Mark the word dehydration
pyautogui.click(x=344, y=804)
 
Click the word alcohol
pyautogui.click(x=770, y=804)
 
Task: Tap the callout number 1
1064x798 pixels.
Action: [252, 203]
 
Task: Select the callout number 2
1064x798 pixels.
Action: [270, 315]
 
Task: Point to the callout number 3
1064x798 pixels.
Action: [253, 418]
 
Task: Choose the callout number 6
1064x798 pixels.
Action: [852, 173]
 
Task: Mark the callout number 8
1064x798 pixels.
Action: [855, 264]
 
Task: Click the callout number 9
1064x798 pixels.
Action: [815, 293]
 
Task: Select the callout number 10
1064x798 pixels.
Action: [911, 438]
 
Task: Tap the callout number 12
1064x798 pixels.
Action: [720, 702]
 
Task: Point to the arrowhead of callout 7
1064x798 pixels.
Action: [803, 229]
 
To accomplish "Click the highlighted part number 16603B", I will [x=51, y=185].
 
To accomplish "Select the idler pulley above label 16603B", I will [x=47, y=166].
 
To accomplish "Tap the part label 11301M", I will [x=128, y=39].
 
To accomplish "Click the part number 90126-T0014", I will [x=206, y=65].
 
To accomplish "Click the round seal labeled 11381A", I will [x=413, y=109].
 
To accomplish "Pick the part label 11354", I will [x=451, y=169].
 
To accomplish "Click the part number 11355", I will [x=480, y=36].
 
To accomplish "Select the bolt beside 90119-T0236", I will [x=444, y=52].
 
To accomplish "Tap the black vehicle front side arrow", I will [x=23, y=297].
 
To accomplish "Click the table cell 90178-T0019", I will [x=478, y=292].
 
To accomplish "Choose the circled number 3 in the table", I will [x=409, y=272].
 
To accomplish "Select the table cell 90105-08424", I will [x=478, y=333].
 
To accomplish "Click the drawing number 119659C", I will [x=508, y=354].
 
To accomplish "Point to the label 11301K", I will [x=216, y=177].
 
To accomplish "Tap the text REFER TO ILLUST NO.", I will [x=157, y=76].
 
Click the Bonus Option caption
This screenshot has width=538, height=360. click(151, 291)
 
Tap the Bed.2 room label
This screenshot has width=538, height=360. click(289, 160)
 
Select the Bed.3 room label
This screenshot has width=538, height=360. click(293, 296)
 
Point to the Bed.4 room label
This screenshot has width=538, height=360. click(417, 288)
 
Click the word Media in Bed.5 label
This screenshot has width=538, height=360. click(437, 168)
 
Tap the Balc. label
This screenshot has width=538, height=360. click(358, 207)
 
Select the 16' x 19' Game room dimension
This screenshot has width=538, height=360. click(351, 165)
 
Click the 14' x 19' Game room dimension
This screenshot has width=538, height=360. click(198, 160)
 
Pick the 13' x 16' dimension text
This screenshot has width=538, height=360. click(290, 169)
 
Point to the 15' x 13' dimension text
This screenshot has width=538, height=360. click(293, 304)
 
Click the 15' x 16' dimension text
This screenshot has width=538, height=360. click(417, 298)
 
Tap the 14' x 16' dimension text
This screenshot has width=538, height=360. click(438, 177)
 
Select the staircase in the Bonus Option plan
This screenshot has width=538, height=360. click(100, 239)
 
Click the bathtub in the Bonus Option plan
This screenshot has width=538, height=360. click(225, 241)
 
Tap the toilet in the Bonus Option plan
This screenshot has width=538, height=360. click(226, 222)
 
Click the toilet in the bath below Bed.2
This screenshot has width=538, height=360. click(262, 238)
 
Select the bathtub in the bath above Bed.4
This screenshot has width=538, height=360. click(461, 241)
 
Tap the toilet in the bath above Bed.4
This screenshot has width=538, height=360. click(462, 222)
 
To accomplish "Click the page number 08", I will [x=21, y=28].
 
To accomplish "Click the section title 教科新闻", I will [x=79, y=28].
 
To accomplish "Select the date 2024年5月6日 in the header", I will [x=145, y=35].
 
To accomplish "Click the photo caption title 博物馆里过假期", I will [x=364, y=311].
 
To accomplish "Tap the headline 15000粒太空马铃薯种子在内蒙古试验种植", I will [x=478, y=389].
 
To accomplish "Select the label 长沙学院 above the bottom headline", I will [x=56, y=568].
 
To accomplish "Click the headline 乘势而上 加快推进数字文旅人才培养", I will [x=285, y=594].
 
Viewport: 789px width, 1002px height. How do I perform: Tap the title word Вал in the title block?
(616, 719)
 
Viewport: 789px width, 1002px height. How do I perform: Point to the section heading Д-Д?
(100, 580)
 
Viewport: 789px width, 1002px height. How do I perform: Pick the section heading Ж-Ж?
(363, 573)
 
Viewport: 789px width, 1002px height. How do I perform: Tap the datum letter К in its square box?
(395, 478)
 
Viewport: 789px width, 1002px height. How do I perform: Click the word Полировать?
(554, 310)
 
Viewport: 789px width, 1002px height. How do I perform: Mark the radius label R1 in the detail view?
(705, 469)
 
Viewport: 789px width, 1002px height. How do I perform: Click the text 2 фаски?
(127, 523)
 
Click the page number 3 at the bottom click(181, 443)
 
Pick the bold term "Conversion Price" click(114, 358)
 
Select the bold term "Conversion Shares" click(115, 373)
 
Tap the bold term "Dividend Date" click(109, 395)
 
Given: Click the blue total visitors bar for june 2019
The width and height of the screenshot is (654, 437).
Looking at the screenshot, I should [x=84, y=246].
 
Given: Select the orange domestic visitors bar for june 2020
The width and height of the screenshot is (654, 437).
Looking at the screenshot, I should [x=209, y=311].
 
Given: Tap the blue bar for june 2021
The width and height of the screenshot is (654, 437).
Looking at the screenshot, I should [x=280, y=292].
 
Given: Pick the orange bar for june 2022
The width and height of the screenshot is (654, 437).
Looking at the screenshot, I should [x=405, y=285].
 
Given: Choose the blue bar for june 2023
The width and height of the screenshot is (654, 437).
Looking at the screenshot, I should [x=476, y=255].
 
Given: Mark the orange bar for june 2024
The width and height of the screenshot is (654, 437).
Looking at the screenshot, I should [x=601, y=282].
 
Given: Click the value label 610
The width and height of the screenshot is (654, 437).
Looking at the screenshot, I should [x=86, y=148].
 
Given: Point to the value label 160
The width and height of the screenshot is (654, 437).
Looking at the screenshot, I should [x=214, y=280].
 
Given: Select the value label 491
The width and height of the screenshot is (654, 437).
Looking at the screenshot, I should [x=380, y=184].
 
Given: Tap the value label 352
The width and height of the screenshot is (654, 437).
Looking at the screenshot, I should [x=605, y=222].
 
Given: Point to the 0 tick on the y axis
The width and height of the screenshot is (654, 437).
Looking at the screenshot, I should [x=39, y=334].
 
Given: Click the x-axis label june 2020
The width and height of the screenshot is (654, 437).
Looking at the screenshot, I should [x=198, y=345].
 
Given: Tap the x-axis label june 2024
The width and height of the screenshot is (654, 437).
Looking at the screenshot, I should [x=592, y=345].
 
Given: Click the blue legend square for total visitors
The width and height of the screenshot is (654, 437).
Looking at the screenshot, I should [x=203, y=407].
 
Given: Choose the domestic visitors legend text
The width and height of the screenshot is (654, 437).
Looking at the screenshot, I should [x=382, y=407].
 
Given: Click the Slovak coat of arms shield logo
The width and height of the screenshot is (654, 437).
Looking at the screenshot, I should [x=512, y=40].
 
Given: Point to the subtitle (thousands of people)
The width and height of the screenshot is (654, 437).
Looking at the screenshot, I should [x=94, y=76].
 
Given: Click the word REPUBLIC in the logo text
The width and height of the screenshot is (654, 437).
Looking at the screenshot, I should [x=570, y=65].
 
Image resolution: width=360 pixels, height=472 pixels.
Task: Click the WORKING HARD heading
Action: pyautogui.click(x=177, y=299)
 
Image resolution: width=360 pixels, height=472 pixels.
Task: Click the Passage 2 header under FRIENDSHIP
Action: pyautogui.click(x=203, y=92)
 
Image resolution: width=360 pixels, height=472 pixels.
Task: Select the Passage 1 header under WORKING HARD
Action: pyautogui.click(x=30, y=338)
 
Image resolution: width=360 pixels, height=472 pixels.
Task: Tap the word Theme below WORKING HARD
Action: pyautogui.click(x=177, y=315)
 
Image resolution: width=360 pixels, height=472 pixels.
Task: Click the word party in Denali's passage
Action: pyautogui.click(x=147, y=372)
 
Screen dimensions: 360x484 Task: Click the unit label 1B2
◇ ◇ ◇ ◇ ◇ ◇ ◇
▶ **WHAT YOU SHOULD DO**: Copy the lines above verbatim, from the line with "Task: Select the callout number 10" to the line with "This screenshot has width=538, height=360. click(358, 207)", including both of those lines.

▶ **RESPONSE**:
Task: Select the callout number 10
1064x798 pixels.
Action: [911, 438]
 
Task: Tap the callout number 12
1064x798 pixels.
Action: [720, 702]
 
Task: Point to the arrowhead of callout 7
1064x798 pixels.
Action: [803, 229]
 
To accomplish "Click the highlighted part number 16603B", I will [x=51, y=185].
 
To accomplish "Select the idler pulley above label 16603B", I will [x=47, y=166].
 
To accomplish "Tap the part label 11301M", I will [x=128, y=39].
 
To accomplish "Click the part number 90126-T0014", I will [x=206, y=65].
 
To accomplish "Click the round seal labeled 11381A", I will [x=413, y=109].
 
To accomplish "Pick the part label 11354", I will [x=451, y=169].
 
To accomplish "Click the part number 11355", I will [x=480, y=36].
 
To accomplish "Select the bolt beside 90119-T0236", I will [x=444, y=52].
 
To accomplish "Tap the black vehicle front side arrow", I will [x=23, y=297].
 
To accomplish "Click the table cell 90178-T0019", I will [x=478, y=292].
 
To accomplish "Choose the circled number 3 in the table", I will [x=409, y=272].
 
To accomplish "Select the table cell 90105-08424", I will [x=478, y=333].
 
To accomplish "Click the drawing number 119659C", I will [x=508, y=354].
 
To accomplish "Point to the label 11301K", I will [x=216, y=177].
 
To accomplish "Tap the text REFER TO ILLUST NO.", I will [x=157, y=76].
 
Click the Bonus Option caption
This screenshot has width=538, height=360. click(151, 291)
 
Tap the Bed.2 room label
This screenshot has width=538, height=360. click(289, 160)
 
Select the Bed.3 room label
This screenshot has width=538, height=360. click(293, 296)
 
Point to the Bed.4 room label
This screenshot has width=538, height=360. click(417, 288)
 
Click the word Media in Bed.5 label
This screenshot has width=538, height=360. click(437, 168)
 
Tap the Balc. label
This screenshot has width=538, height=360. click(358, 207)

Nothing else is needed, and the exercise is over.